De rechtbank overweegt als volgt. Gelet op de gronden die aan de maatregel ten grondslag zijn gelegd is de staatssecretaris er terecht vanuit gegaan dat eiser niet uit eigen beweging gevolg zal geven aan de op hem rustende vertrekplicht. Eiser heeft bij het opleggen van onderhavige maatregel van bewaring weliswaar verklaard terug te willen keren naar Turkije, maar heeft daar tot voor kort nooit naar gehandeld. Een lichter middel volstond dan ook niet om de uitzetting van eiser te verzekeren. Voorts is de rechtbank niet gebleken van persoonlijke belangen van eiser die de bewaring voor hem onevenredig bezwarend maken en waarin de staatssecretaris aanleiding heeft moeten zien eiser niettemin een lichter middel dan bewaring op te leggen. Eiser verklaart een vriendin en veel familie te hebben in Nederland, maar verklaart eveneens dat zij hem kunnen bezoeken in Turkije. De staatssecretaris heeft verder de medische omstandigheden van eiser kenbaar bij de belangenafweging betrokken. Door de staatssecretaris is daarbij aangegeven dat de medische zorgverlening in het detentiecentrum gelijkwaardig is aan de gezondheidszorg in de vrije maatschappij. Daarnaast wordt aangegeven dat er specialistische zorg in het detentiecentrum aanwezig is, mochten zijn psychische klachten voordoen. Indien de zorg niet voldoende kan worden gegeven, zal eiser wordt overgeplaatst naar een penitentiair psychiatrisch centrum of een gesloten gezondheidsinstelling.
Voortvarendheid
8. De rechtbank is van oordeel dat door de staatssecretaris voldoende voortvarend is gehandeld door op 14 mei 2024 een vertrekgesprek met eiser te voeren. Daarnaast is op 21 mei 2024 een lp voor eiser afgegeven en een vlucht voor hem aangevraagd. Deze vlucht is op 22 mei 2014 akkoord bevonden waarna op 27 mei 2024 de vluchtgegevens aan de gemachtigde van eiser zijn doorgegeven. Uiteindelijk is eiser een dag voor de geplande vlucht op 29 mei 2024 zelfstandig met behulp van IOM naar Turkije vertrokken.
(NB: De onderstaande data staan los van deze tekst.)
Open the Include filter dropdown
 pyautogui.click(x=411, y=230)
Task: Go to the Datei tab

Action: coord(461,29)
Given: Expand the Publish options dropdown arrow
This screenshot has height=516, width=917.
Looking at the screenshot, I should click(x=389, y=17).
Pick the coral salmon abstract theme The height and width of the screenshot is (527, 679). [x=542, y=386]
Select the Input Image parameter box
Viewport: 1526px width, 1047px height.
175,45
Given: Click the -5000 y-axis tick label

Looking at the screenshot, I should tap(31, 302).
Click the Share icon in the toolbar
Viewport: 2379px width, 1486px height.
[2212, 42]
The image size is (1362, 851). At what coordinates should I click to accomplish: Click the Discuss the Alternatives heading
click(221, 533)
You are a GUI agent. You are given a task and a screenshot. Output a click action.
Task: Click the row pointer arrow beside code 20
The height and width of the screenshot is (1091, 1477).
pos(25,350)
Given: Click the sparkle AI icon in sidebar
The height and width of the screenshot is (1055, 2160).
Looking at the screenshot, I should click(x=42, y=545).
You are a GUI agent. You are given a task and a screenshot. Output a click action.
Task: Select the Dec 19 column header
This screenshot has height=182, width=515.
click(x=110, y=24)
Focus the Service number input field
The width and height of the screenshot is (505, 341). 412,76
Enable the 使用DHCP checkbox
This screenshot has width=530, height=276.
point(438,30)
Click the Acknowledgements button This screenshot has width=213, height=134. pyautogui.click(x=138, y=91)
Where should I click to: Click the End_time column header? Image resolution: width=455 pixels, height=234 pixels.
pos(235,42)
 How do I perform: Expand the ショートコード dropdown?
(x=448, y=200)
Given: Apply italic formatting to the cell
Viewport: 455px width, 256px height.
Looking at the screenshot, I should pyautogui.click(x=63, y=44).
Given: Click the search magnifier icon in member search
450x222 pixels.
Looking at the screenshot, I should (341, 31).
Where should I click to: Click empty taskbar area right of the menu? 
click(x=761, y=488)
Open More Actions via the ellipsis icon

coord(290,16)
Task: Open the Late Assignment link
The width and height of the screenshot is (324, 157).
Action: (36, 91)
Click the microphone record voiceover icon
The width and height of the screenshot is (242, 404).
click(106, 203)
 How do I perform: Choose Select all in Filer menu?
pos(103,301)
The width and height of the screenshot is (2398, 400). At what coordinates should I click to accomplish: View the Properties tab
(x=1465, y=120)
9. Concluderend is de rechtbank niet gebleken dat een - uit het Unierecht voortvloeiende - voorwaarde voor de rechtmatigheid van de opgelegde bewaringsmaatregel niet is nageleefd.
Over het inreisverbod
10. Eiser meent dat ten onrechte een inreisverbod voor de duur van twee jaar is opgelegd. Eiser is wel degelijk meewerkend geweest, wat blijkt uit het feit dat hij zelfstandig met IOM is teruggekeerd. Daarnaast is het inreisverbod in strijd met artikel 8 EVRM (family life). Eiser heeft familieleden in Nederland en bij deze familieleden heeft hij ook lang verbleven. Door het opleggen van een inreisverbod wordt het voor eiser onmogelijk om zijn familie te komen bezoeken. Zoals eiser ook tijdens het gehoor heeft verklaard gaat het om vele familieleden die hier in Nederland verblijven. Uit het besluit tot het opleggen van een inreisverbod blijkt niet dat rekening is gehouden met de familieleden van eiser. In het besluit wordt immers enkel overwogen dat eiser een vriendin heeft. Het inreisverbod is dan ook niet zorgvuldig tot stand gekomen en niet deugdelijk gemotiveerd. Daarnaast heeft hij een vriendin hier in Nederland die hij niet kan komen bezoeken in verband met het inreisverbod.
10.1.
De rechtbank overweegt als volgt. Gelet op artikel 66a, eerste lid onder b van de Vw kan aan eiser een inreisverbod worden opgelegd nu aan hem op 16 juli 2021 een terugkeerbesluit met vertrektermijn 28 dagen opgelegd en hij Nederland niet binnen de gestelde termijn heeft verlaten. In de maatregel wordt overwogen dat eiser het contact met zijn familie en vriendin telefonisch kan voortzetten en zij hem in Turkije kunnen bezoeken, zoals eiser zelf ook aangeeft. De rechtbank is dan ook van oordeel dat de door eiser aangevoerde omstandigheid dat hij veel familie in Nederland heeft kenbaar is meegewogen in de motivering van het inreisverbod. Van strijd met artikel 8 van het EVRM is geen sprake. Voor de conclusie dat het inreisverbod onzorgvuldig tot stand is gekomen en/of niet deugdelijk is gemotiveerd ziet de rechtbank geen aanleiding.
Conclusie en gevolgen
11. De beroepen tegen de maatregel van bewaring en het inreisverbod zijn ongegrond. Voor een proceskostenveroordeling bestaat geen aanleiding.

Beslissing

De rechtbank:
- verklaart de beroepen ongegrond;
- wijst het verzoek om schadevergoeding af.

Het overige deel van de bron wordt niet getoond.